Wireless communications systems are widely deployed to provide various types of communication content such as voice, video, packet data, messaging, broadcast, and so on. These systems may be multiple-access systems capable of supporting communication with multiple users by sharing the available system resources (e.g., time, frequency, and power). Examples of such multiple-access systems include code division multiple access (CDMA) systems, time division multiple access (TDMA) systems, frequency division multiple access (FDMA) systems, and orthogonal frequency division multiple access (OFDMA) systems, (e.g., an LTE system).
By way of example, a wireless multiple-access communications system may include a number of base stations, each simultaneously supporting communication for multiple communication devices, which may be otherwise known as user equipment (UEs), mobile devices or stations (STAs). A base station may communicate with the communication devices on downlink channels (e.g., for transmissions from a base station to a UE) and uplink channels (e.g., for transmissions from a UE to a base station).

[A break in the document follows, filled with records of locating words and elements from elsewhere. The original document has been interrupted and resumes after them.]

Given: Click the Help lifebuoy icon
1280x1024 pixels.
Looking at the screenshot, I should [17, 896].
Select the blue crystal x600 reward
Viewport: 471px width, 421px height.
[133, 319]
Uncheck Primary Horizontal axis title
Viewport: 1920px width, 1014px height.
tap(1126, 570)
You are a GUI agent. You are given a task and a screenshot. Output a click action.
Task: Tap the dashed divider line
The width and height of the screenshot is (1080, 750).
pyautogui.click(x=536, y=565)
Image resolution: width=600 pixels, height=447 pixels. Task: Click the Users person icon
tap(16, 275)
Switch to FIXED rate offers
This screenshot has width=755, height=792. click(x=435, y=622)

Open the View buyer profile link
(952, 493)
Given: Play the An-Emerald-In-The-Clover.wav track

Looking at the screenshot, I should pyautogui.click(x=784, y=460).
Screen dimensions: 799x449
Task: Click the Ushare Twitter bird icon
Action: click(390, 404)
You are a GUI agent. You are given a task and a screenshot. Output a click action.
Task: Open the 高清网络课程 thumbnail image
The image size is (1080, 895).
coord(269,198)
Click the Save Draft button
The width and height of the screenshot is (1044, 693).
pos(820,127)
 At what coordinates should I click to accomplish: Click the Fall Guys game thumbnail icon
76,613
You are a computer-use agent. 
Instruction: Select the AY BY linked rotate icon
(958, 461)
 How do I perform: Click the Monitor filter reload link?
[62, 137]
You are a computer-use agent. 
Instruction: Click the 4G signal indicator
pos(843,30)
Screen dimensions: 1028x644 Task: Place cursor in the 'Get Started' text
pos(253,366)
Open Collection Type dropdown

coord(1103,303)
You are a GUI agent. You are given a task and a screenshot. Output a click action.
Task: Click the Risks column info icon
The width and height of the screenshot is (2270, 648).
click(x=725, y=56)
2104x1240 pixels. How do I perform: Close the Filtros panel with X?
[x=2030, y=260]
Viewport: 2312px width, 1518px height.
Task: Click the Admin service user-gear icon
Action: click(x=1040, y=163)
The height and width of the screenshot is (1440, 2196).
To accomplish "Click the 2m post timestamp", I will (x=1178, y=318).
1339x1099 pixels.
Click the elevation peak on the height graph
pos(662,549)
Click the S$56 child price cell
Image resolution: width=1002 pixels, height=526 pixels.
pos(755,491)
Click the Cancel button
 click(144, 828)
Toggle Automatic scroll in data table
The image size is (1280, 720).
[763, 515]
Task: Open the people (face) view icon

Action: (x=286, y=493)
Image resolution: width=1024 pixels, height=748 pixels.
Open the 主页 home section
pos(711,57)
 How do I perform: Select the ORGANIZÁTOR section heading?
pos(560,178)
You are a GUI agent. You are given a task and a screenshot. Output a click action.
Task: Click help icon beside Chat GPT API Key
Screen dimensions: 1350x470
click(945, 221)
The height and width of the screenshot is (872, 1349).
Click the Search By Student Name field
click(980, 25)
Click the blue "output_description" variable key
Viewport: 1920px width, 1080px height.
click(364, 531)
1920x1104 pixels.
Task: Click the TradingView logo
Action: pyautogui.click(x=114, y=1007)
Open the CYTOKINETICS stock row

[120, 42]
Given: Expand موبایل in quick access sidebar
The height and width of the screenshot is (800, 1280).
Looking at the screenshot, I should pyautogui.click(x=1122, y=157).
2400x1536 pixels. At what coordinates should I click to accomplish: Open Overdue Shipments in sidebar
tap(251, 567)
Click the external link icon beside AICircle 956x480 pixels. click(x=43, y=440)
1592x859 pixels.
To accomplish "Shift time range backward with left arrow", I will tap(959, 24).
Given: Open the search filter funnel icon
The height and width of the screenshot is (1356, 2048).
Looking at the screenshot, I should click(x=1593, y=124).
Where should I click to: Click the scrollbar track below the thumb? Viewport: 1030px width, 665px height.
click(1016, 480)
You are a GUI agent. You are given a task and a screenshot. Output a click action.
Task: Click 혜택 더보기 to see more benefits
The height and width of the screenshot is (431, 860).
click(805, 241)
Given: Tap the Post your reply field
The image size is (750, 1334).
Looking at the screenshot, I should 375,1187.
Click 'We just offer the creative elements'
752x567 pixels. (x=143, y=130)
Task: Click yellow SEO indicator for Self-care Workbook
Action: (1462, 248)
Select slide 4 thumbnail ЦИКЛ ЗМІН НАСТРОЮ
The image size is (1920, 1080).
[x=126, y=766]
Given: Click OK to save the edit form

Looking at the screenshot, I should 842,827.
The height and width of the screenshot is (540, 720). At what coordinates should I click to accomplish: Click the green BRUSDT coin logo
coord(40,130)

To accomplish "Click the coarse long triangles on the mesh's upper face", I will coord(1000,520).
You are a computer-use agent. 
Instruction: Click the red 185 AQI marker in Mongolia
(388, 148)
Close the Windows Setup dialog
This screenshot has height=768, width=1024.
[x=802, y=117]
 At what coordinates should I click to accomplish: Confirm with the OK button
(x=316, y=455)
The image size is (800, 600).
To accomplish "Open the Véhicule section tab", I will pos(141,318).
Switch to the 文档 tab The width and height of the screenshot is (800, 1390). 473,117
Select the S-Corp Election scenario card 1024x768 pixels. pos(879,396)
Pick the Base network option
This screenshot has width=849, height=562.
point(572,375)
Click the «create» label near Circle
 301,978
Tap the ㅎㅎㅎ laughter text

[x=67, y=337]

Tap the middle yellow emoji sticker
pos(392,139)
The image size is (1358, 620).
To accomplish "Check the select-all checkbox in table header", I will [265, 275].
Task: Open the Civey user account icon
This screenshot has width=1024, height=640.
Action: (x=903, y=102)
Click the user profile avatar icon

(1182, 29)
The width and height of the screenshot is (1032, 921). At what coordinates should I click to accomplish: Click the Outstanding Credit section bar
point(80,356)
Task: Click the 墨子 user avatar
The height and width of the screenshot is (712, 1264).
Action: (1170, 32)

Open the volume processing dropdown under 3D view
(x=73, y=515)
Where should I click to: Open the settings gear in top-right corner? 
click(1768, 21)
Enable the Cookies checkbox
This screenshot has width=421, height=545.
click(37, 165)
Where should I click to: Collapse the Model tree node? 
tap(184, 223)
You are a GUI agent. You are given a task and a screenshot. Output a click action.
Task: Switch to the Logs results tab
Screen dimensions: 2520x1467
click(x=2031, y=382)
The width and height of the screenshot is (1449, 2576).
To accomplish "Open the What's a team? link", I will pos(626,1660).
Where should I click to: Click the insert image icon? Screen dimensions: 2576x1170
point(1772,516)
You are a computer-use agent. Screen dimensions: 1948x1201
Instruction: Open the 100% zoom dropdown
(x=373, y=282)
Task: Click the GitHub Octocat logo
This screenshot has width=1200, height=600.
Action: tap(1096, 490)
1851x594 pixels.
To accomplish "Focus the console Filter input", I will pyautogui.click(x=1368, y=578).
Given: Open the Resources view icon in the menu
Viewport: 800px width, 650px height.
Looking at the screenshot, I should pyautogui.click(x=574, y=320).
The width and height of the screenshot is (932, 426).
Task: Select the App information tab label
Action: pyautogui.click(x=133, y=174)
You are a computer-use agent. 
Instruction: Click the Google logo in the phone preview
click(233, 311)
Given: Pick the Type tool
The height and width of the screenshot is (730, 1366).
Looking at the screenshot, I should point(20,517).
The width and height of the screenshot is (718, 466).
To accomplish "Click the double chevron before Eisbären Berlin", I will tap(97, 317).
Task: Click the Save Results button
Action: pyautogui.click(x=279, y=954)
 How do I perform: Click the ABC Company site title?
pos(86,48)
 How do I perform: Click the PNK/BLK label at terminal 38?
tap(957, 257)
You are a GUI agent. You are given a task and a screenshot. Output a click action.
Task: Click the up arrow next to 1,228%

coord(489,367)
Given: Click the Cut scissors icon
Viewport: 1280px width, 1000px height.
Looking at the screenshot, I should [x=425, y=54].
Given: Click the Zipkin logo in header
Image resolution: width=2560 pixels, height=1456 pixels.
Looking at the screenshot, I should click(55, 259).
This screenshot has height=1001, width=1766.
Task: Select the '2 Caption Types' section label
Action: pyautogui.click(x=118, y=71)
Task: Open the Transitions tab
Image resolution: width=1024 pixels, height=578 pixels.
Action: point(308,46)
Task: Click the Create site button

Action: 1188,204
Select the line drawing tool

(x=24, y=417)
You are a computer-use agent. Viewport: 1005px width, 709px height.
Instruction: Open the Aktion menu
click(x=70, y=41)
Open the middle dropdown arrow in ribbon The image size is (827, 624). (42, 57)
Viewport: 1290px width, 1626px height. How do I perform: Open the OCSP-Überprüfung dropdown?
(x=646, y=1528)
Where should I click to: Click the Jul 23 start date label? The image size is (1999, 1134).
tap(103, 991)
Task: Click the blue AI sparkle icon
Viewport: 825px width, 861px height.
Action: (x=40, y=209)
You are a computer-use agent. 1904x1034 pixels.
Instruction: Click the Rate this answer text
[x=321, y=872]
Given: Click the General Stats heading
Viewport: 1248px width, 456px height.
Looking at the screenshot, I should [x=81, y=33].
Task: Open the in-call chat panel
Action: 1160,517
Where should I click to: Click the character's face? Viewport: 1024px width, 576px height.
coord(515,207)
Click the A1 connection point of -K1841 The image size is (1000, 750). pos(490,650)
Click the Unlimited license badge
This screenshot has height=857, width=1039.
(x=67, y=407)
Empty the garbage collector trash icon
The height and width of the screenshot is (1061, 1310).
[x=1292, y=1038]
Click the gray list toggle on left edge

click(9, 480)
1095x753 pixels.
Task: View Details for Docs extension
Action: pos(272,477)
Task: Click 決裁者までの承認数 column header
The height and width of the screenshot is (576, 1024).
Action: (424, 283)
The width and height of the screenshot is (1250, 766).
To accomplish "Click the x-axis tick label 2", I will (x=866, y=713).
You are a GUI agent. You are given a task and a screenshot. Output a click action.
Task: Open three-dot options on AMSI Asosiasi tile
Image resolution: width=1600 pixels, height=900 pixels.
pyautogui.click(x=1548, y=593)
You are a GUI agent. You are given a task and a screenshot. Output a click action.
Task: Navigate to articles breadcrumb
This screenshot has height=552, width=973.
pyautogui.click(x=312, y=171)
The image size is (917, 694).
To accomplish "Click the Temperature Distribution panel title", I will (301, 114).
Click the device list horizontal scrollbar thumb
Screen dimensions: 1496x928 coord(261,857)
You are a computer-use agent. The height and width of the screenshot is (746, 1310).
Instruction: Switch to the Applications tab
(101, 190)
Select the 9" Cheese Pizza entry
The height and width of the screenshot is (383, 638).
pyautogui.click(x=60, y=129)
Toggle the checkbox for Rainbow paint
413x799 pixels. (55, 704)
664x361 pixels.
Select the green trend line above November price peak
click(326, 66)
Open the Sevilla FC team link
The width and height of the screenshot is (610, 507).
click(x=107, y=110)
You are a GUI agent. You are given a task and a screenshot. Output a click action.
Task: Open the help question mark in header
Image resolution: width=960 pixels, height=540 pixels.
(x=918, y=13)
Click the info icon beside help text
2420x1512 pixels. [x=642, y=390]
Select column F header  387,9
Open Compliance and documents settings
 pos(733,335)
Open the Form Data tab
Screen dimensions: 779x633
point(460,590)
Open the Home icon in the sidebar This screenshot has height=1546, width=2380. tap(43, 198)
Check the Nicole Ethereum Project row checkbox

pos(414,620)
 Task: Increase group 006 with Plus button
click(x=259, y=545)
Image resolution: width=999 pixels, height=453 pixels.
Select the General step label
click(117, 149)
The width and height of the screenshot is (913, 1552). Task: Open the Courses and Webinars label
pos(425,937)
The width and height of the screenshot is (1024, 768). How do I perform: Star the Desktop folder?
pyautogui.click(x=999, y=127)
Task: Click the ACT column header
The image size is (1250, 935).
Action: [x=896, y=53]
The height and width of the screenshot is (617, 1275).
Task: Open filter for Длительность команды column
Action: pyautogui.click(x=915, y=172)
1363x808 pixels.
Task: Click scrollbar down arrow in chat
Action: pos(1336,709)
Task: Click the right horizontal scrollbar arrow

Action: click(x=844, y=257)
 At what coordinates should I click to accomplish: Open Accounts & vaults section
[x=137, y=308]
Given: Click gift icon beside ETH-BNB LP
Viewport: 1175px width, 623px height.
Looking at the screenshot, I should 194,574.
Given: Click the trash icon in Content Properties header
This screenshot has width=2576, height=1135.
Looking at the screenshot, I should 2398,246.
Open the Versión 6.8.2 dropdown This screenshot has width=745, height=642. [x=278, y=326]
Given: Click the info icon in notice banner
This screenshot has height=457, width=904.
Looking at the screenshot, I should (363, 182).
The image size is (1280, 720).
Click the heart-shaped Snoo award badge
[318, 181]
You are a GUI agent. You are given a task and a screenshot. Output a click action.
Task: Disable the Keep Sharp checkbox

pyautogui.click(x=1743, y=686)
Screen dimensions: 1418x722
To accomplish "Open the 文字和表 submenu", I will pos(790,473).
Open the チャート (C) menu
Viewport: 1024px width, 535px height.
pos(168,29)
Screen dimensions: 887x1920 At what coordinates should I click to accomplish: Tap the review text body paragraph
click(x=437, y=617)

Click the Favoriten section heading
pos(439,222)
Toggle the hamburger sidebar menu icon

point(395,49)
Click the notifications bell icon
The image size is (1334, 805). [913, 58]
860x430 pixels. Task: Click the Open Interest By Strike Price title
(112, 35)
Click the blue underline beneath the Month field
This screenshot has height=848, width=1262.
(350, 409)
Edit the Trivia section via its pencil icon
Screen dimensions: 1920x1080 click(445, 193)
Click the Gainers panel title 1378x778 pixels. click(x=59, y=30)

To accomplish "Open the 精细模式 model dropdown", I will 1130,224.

As cellular networks have become more congested, operators are beginning to look at ways to meet the ever-growing user demands. One approach to meet such demand may include acquiring additional resources (e.g., installing additional base stations and/or deploying more frequency spectrums). However, such an approach can have considerable lead-time delays as well as costs in both capital expenditure and operating expenses. Moreover, with the end-users constantly moving in-and-out of the network, the network resources may be unevenly utilized amongst the plurality of mobile devices. For example, one set of frequency bands in a frequency spectrum may be overloaded, while another set may serve a considerably smaller number of users. Thus, a system for improved traffic management is desired.